A will is a document of last resort to transfer assets. There are a lot of ways to transfer assets that would preempt the terms of a will.
Here are some major assets that often fall outside a will’s scope, along with tips for getting them to the people or organizations you want.
- Retirement accounts. When it comes to 401(k)s, IRAs and pensions, the person or people listed as beneficiaries may end up receiving those assets regardless of what your will says (though some state laws may sometimes intervene). That’s because you’ve already told your plan administrator or investment firm how to handle your asset after your death. Another problem can arise if no primary beneficiaries are alive, and no contingent beneficiaries are names.

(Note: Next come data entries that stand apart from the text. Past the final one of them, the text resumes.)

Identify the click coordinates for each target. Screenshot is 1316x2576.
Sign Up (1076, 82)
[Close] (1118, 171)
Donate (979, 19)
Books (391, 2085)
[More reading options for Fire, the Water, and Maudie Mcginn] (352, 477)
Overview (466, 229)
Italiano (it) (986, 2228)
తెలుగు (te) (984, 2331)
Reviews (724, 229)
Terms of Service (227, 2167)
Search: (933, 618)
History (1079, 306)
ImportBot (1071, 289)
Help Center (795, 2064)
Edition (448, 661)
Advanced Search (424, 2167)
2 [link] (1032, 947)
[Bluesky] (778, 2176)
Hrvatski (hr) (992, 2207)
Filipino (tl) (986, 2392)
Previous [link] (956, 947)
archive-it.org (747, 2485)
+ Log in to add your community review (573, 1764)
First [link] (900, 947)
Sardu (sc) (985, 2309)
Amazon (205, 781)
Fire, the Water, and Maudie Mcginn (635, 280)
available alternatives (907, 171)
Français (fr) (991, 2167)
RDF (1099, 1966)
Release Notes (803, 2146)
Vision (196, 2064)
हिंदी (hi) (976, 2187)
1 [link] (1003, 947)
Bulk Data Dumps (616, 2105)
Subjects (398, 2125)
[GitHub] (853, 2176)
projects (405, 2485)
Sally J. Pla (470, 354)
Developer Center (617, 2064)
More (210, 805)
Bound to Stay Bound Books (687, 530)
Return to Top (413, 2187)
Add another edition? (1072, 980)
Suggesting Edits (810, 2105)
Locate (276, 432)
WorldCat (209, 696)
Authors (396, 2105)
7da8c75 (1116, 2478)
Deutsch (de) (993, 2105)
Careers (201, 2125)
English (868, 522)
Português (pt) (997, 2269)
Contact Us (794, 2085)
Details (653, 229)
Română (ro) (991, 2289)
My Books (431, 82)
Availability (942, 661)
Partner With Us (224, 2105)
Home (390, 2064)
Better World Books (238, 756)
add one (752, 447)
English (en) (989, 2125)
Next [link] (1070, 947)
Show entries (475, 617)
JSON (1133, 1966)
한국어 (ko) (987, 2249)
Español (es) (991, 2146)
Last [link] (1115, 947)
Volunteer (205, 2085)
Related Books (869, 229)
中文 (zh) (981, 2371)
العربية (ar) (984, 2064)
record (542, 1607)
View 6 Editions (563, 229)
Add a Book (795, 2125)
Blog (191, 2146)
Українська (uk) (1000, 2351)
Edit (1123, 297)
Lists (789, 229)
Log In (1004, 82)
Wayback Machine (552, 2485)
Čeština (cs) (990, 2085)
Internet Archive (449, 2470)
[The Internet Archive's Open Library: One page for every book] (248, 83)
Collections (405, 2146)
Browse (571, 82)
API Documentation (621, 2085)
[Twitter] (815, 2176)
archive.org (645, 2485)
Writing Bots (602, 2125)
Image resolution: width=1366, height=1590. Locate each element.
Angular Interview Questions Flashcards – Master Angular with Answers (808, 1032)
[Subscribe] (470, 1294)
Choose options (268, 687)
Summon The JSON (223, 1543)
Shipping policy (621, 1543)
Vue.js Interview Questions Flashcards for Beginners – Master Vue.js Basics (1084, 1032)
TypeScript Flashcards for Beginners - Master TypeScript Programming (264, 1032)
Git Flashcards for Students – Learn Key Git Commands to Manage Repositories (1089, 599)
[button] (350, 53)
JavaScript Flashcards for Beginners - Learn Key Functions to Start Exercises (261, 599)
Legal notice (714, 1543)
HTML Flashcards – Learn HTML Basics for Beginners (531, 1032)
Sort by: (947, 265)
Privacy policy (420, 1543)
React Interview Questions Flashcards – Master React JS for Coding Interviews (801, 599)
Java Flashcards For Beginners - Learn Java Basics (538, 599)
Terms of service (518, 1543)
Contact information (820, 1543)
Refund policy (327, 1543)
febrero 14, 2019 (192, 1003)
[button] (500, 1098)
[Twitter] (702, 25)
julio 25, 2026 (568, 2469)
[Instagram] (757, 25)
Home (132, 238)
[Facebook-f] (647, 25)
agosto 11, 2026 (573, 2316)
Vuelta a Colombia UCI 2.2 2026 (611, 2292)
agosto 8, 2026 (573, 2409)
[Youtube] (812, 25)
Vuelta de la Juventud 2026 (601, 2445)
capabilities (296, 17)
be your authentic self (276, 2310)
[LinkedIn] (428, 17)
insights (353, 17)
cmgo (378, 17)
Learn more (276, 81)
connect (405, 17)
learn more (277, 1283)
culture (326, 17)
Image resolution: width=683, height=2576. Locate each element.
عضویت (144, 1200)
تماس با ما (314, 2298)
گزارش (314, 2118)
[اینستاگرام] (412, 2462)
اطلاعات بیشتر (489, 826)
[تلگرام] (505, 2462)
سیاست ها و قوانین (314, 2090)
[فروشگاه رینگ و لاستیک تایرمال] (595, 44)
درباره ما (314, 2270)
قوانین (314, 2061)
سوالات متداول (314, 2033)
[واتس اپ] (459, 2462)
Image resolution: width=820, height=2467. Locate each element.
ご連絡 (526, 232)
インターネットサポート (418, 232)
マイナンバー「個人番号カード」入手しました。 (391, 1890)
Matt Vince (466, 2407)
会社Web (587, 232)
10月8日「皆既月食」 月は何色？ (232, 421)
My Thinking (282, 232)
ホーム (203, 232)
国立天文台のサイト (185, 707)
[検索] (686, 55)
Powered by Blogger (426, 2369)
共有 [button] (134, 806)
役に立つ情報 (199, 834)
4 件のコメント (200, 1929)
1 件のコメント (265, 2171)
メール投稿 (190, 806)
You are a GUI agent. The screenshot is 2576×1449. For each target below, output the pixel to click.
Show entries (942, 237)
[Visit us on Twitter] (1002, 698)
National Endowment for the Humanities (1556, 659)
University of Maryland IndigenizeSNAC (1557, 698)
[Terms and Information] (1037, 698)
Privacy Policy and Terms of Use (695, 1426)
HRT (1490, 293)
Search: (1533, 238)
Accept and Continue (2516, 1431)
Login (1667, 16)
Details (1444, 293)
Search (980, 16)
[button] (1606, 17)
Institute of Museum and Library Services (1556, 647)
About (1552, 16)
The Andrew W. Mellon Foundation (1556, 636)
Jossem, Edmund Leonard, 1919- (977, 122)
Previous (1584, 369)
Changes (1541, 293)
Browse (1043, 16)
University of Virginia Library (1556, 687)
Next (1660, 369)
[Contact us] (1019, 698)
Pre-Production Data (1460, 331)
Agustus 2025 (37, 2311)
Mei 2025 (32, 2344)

- Life insurance policies. As is the case with retirement accounts, a life insurance policy’s beneficiary listing, not your will, generally determines who get the money. So again, you could accidently leave a policy payout to your ex. Laws can be tricky here, so the safest strategy is to update beneficiaries on all insurance policies and investments after a divorce.
- Bank accounts. If an account is titled as transfer on death, payable on death or joint tenancy with right of survivorship, those designations generally override the will.
- Real estate. If two spouses own a home jointly with right of survivorship, the property automatically passes to the remaining spouse without a court’s involvement.
- Trusts. Any asset in a trust is not governed by a will, making trusts another tool for distributing assets outside of probate court. But after a trust is set up, you need to retitle accounts, change beneficiaries or take other measures so that each asset you want to put into the trust will actually end up there.
Follow these tips for naming beneficiaries to help asset transfers go more smoothly.
- Fill out forms completely. When listing beneficiaries, include full names, Social Security numbers and relationships to you. If you have multiple beneficiaries, specify the percentage split of your assets and make sure numbers total 100 percent.
- Use words precisely. Money goes to a primary beneficiary or beneficiaries. Only if there are no surviving primary beneficiaries do contingent beneficiaries receive funds. Don’t make the mistake of listing one child as primary and another as contingent.
- Stay current. Life events such as marriage, divorce, birth of a child or the death of a beneficiary are good reasons to review your paperwork.
- Take care of your estate. Naming it as a beneficiary instead of a person or trust (if you have one) may create unnecessary expense and hassle.
- Don’t wing it. Have a complicated financial or familial situation? Uncertain about any of the rules? Then work with an attorney. A little money spent up front can save a lot of anger and anguish after you are gone.